+++ DATA FOR PROCESSING
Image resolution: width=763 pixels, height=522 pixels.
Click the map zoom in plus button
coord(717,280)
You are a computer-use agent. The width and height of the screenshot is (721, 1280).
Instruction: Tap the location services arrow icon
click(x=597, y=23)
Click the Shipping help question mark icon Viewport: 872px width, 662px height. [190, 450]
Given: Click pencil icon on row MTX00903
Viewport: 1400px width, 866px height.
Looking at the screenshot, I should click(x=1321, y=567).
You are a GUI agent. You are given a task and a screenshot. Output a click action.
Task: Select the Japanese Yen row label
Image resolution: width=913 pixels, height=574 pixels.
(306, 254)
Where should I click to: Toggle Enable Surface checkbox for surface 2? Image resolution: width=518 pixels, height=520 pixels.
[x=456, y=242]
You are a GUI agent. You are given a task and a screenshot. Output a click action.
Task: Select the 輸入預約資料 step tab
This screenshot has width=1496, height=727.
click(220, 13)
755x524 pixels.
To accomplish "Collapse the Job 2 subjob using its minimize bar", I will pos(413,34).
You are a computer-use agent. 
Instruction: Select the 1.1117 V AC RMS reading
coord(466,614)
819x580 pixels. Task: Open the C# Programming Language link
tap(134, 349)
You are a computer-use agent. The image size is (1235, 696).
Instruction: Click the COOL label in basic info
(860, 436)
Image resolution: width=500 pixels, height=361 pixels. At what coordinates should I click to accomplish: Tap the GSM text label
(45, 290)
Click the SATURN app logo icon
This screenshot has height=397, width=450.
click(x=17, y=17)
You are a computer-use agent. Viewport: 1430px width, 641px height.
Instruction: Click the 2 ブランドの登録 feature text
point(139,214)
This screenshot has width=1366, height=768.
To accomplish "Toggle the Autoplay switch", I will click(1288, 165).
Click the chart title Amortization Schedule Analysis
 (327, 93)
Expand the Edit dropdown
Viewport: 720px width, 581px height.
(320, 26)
++++++
■ THE PROBLEM
Reproduce every line from the entries that holds the word "computer".

■ WRITTEN ANSWER
You are a computer-use agent. The width and height of the screenshot is (721, 1280).
You are a computer-use agent. 
You are a computer-use agent. The image size is (1235, 696).
You are a computer-use agent. Viewport: 1430px width, 641px height.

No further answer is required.